Your objective: Would you retype, word for word, the line with "The width and" and each line after it to the end of the entries below, leaving the pictures out?

Exercise data:
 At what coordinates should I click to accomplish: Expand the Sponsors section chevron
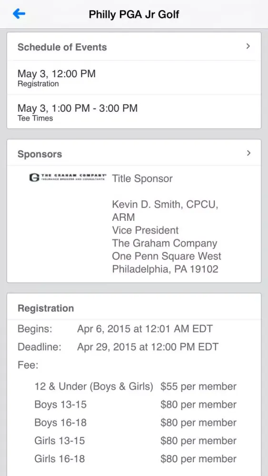tap(248, 153)
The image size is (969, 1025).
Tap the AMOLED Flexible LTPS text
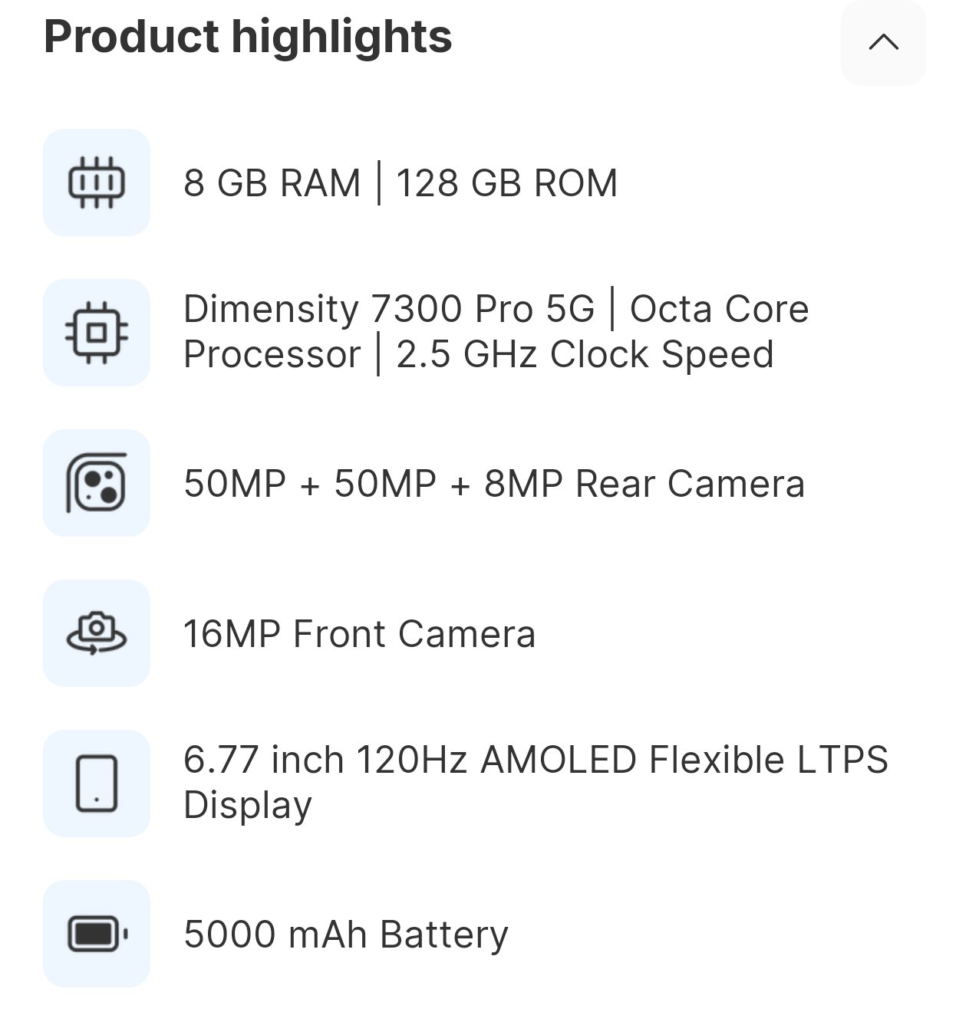[684, 760]
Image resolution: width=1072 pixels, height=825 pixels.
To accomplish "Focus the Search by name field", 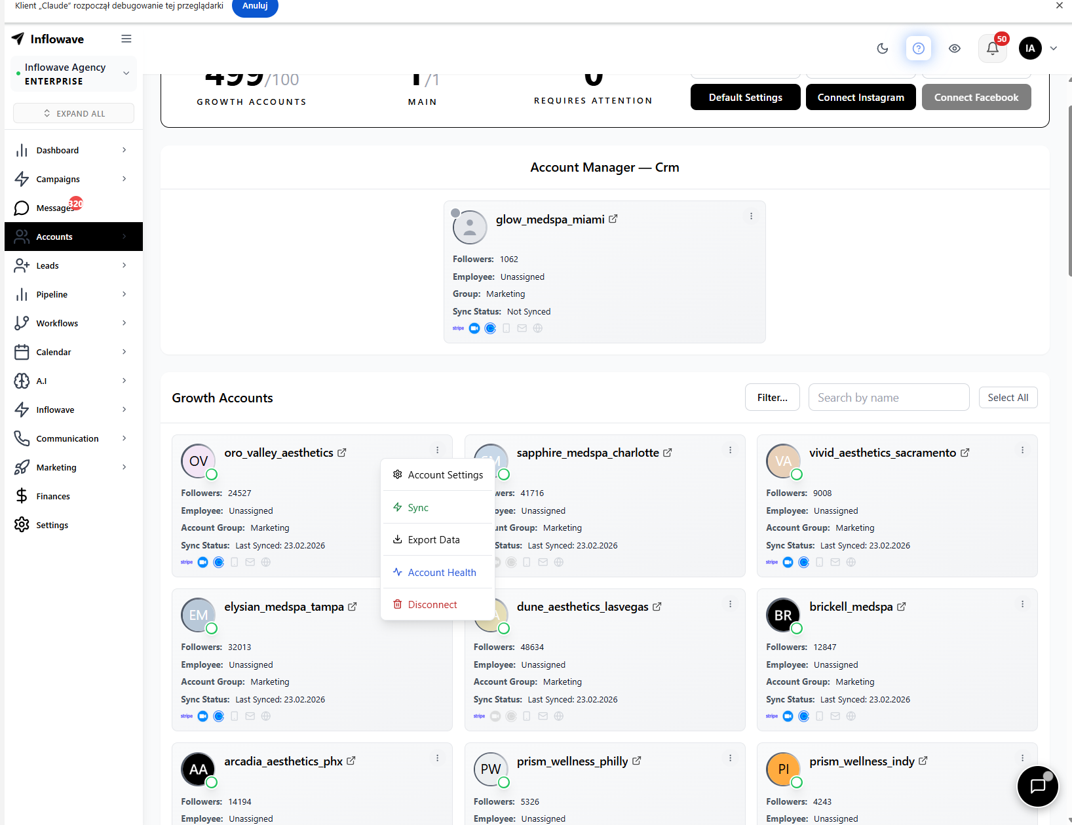I will tap(889, 398).
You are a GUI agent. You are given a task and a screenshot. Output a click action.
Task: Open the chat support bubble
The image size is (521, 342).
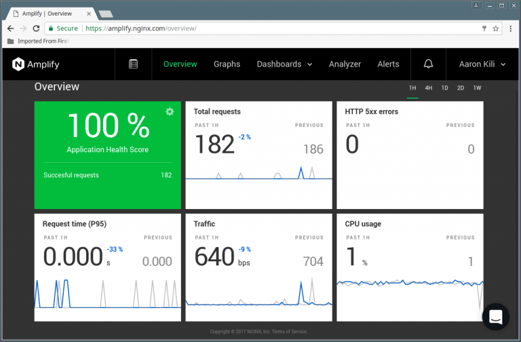(495, 316)
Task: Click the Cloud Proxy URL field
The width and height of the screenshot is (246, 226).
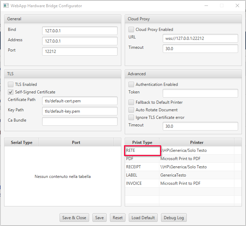Action: tap(200, 38)
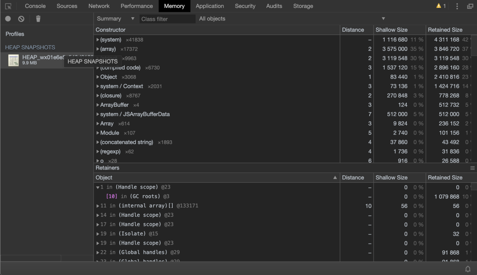
Task: Click the clear all profiles icon
Action: pyautogui.click(x=21, y=19)
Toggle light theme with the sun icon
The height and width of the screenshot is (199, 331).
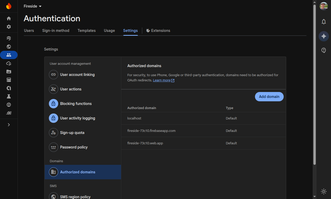(x=324, y=191)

Task solution:
The width and height of the screenshot is (246, 226).
Action: tap(200, 38)
Task: Click the clear all profiles icon
Action: pyautogui.click(x=21, y=19)
Toggle light theme with the sun icon
The height and width of the screenshot is (199, 331).
(x=324, y=191)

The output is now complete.